Frankie’s his name, after Sinatra. I stole my first kiss in Frankie’s front seat. . . .

They’d gone on a dozen family road trips in old Frankie. They’d gone north to British Columbia, east to Idaho, and south to Oregon, always in search of adventure. On those long, dusty drives, with Dad and Nina singing along to John Denver, Meredith had felt all but invisible. She didn’t like exploring roads or making wrong turns or running out of gas. It had always seemed to end up that way, too, with Dad and Nina laughing like pirates at every escapade.

Who needs directions? Dad would say.

Not us, Nina would reply, bouncing in her seat and laughing.

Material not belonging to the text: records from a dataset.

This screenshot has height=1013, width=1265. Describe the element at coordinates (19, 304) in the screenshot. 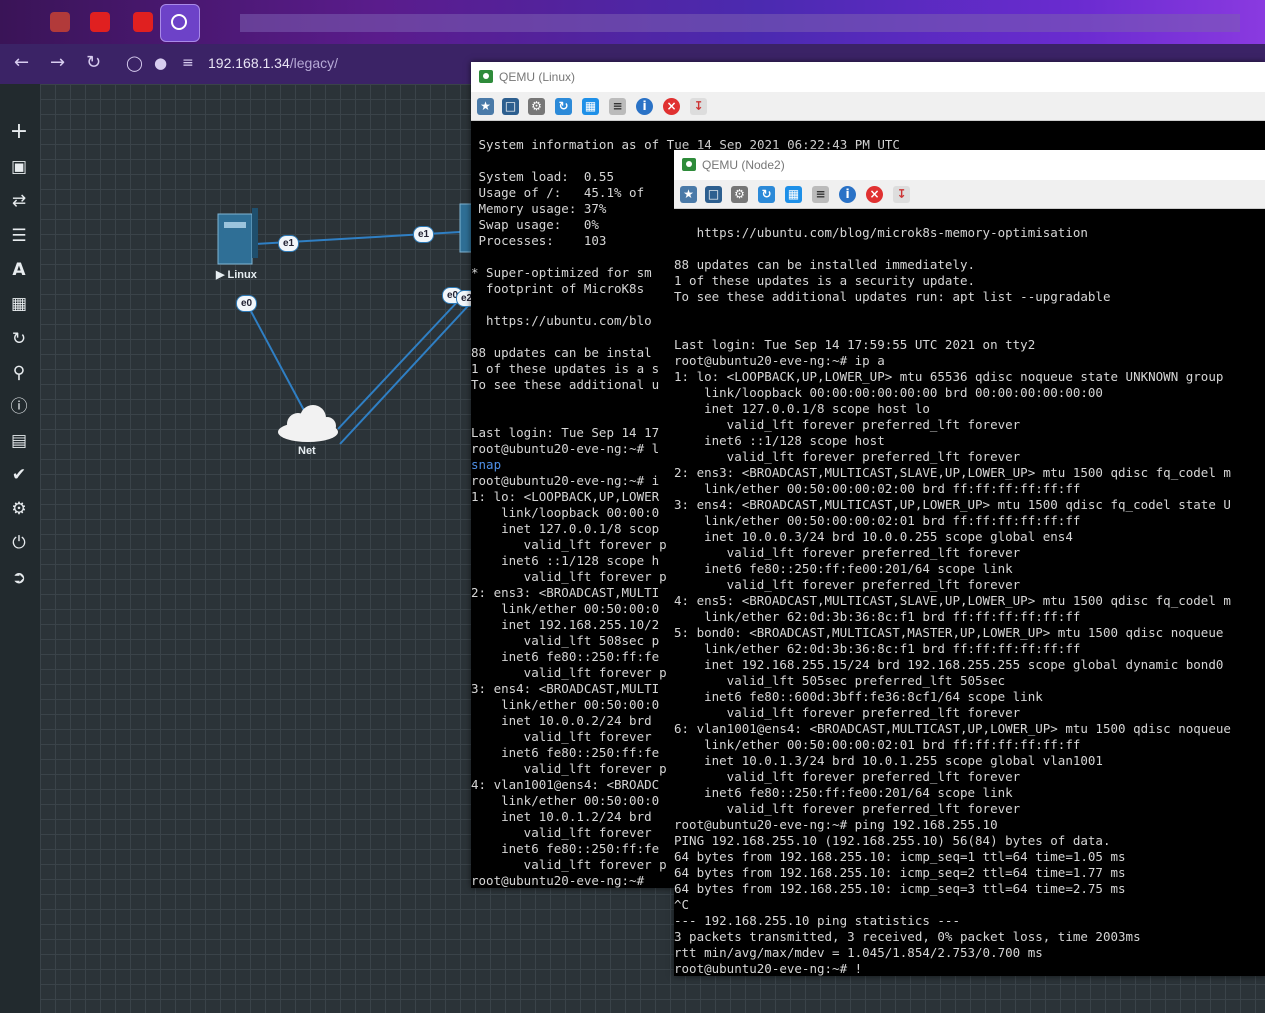

I see `grid-icon: ▦` at that location.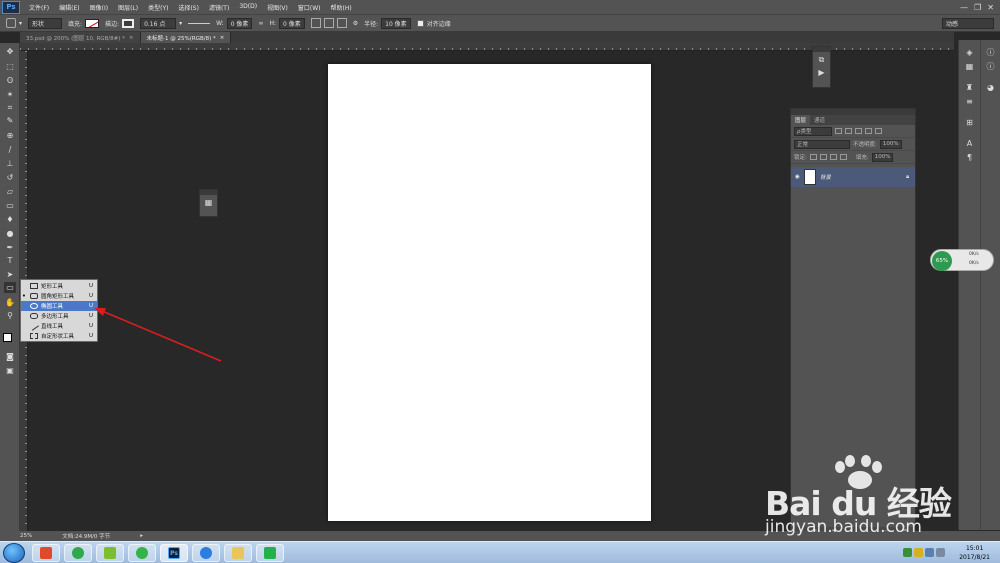  I want to click on color-icon: ◕, so click(990, 87).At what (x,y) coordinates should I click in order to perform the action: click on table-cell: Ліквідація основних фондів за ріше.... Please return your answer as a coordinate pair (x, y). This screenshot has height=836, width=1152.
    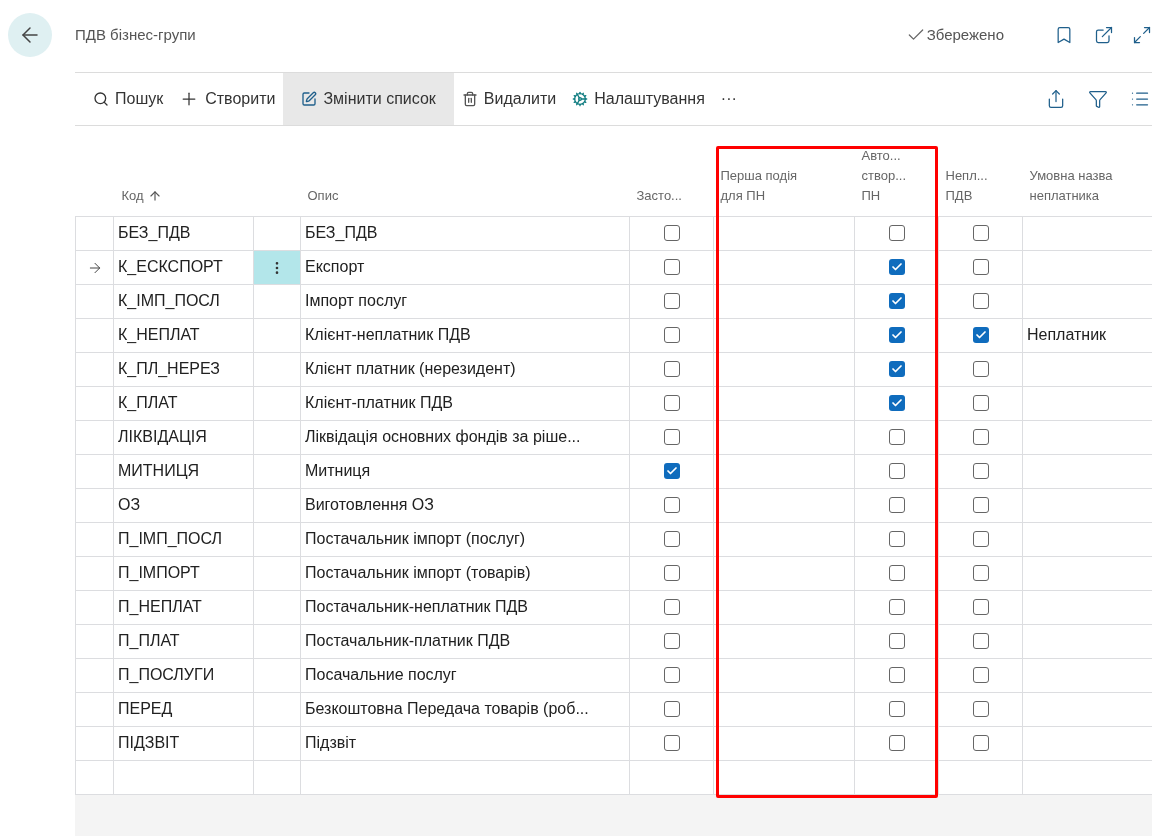
    Looking at the image, I should click on (443, 436).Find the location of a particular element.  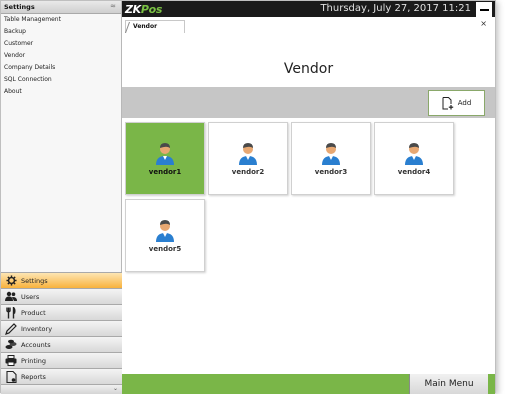

printer-icon is located at coordinates (11, 361).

Meredith could have joined in, could have pretended, but she hadn’t. She’d sat in the back, reading her books and trying not to care when a hubcap flipped off or the engine overheated. And whenever they stopped for the night and camp was set up, Dad would always come for her; while he smoked his pipe, he’d say, I thought my best girl would like to take a walk. . . .

Those ten-minute walks were worth a thousand miles of bad road.

She touched the shiny cherry-red hood, felt its smoothness. No one had driven this car in years. “Your best girl would like to take a walk,” she whispered.

He was the one person she would have told about what happened last night. . . .

With a sigh, she went to his workbench and looked around until she found three big cardboard boxes. She carried them back into the kitchen, set them down on the hardwood floor, and opened the cupboard closest to her. She knew it was too early to start packing, but anything was better than being alone in her empty house.

“I heard you and Nina fighting.”

Meredith slowly closed the cupboard and turned around.

Her mother stood in the doorway, dressed in her white nightgown with a black woolen blanket draped like a cape around her shoulders. Light from the entryway shone through the cotton fabric, outlining her thin legs.